De Europese Commissie wil nieuwe veredelingstechnieken toestaan, als het resultaat daarvan ook via gangbare veredeling had kunnen ontstaan. De Commissie Genetische Modificatie bekeek de voorstellen die op tafel liggen.
De Europese lidstaten zijn volop in discussie over de verandering van de regelgeving voor nieuwe veredelingstechnieken. Sinds de zomer van 2023 ligt een voorstel van de Europese Commissie op tafel, waarin genetische modificatie bij gewassen grofweg in twee categorieën wordt opgedeeld: de ontwikkeling van nieuwe gewassen met behulp van nieuwe veredelingstechnieken die ook door gangbare veredeling zouden kunnen worden gekweekt (NGT-1); en de ontwikkeling van nieuwe gewassen waarbij veranderingen in het erfelijk materiaal worden aangebracht die niet via gangbare veredeling tot stand zouden komen (NGT-2).
Inmiddels hebben de Europese lidstaten en het Europees Parlement zich over de voorstellen van de Commissie gebogen. En daar komen verschillende standpunten uit, die weliswaar voor een groot deel in elkaars lijn liggen, maar waar ook wel bijzondere verschillen zijn.
Grote verschillen tussen parlement en lidstaten
De Commissie Genetische Modificatie (Cogem) heeft op verzoek van het ministerie van Infrastructuur en Waterstaat gekeken naar de verschillende posities. Cogem stelt dat er ‘aanzienlijke verschillen’ zijn tussen wat het Europees Parlement wil toelaten en waartoe de lidstaten bereid zijn. Het Europees Parlement staat meer veranderingen toe binnen het pakket aan erfelijke eigenschappen (genoom) van een plant, maar stelt daar strenge voorwaarden aan. De lidstaten willen het aantal veranderingen (modificaties) beperken, maar leggen geen voorwaarden op aan de plek waar die veranderingen in het erfelijk pakket mogen plaatsvinden.

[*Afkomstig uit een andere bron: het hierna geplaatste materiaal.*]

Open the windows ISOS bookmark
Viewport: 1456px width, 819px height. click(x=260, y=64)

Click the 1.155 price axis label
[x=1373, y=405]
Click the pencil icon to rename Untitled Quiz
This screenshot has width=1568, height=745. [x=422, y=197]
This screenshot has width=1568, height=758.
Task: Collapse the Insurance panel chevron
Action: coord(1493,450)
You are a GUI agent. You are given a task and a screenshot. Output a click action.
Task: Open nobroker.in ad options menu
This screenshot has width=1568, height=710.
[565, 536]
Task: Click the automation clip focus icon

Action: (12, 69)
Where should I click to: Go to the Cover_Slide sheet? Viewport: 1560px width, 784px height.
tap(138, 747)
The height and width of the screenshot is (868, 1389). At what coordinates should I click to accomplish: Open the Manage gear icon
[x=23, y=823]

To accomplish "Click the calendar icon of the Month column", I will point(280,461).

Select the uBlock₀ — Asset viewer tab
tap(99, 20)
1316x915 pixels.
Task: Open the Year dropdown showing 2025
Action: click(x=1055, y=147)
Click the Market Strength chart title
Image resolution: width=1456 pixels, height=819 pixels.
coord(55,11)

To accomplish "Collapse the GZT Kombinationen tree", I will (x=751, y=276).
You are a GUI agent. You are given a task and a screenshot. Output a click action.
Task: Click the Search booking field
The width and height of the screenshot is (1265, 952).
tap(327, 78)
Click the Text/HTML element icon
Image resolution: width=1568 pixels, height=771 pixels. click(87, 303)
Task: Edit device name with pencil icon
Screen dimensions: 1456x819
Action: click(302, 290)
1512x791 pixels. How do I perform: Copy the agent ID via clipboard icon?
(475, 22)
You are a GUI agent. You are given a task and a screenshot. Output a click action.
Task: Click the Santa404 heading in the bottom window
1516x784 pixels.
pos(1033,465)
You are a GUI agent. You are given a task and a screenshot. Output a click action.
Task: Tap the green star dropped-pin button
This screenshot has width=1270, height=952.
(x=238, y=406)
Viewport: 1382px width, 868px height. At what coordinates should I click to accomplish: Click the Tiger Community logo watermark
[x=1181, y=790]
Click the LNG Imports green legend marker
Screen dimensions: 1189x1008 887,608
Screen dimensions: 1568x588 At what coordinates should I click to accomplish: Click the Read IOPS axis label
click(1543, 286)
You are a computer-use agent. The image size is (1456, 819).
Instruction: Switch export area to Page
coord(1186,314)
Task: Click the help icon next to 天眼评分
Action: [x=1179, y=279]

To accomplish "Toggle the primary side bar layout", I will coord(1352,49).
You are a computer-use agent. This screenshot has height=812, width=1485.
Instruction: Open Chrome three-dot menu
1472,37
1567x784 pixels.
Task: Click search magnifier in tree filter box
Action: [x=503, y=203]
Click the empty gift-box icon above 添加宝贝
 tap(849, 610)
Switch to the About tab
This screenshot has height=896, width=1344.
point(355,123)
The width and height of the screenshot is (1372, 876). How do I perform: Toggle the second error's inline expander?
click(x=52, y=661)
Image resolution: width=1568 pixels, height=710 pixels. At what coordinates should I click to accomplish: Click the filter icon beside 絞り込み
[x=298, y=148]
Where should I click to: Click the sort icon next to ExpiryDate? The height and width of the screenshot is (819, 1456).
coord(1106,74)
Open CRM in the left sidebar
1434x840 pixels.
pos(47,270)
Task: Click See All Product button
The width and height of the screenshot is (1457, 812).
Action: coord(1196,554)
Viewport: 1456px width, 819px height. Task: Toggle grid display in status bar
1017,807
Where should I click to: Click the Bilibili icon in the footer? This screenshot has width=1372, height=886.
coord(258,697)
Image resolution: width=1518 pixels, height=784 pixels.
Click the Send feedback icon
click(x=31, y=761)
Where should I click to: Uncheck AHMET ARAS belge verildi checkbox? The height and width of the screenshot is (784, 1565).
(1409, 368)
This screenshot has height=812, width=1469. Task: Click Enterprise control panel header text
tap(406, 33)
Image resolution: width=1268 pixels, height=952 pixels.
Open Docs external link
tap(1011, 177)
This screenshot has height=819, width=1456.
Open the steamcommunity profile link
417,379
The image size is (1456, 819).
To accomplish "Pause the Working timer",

Cogem leest bijvoorbeeld in het voorstel van het Europees Parlement dat er een onbeperkt aantal veranderingen in het genoom mag worden aangebracht met nieuwe veredelingstechnieken. Volgens de Nederlandse adviseurs is het theoretisch mogelijk dat dergelijke veranderingen ook bij gangbare veredeling plaatsvinden, maar realistisch is het niet. “Dit rekt de definitie van gelijkwaardigheid met gangbare veredeling op”, aldus Cogem.
Twijfels over grens voor modificaties en eiwitten
In het voorstel van de lidstaten staat dat maximaal 20 modificaties in het genoom toegestaan zijn om nog binnen de grens van ‘vergelijkbaar met gangbare veredeling’ te vallen. Maar als die 20 veranderingen worden aangebracht op een plek voor één eiwitcodering, dan is er eerder sprake van transgenese, vindt Cogem, oftewel het inbrengen van een nieuwe eigenschap uit een andere soort.
Het Europees Parlement zegt dat bij NGT-1-gewassen geen nieuwe chimerische eiwitten mogen ontstaan die niet in de oorspronkelijke genenpool van het gewas zitten. Chimerische eiwitten zijn ‘fusie-eiwitten’ die ontstaan door de samenvoeging van een of meer genen in een gewas. Volgens Cogem kunnen chimerische eiwitten ook bij gangbare veredeling ontstaan, ook als die nog niet in de oorspronkelijke genenpool van het uitgangsmateriaal voorkomen. Volgens Cogem zou daarvoor geen uitzondering in de regelgeving moeten worden gemaakt.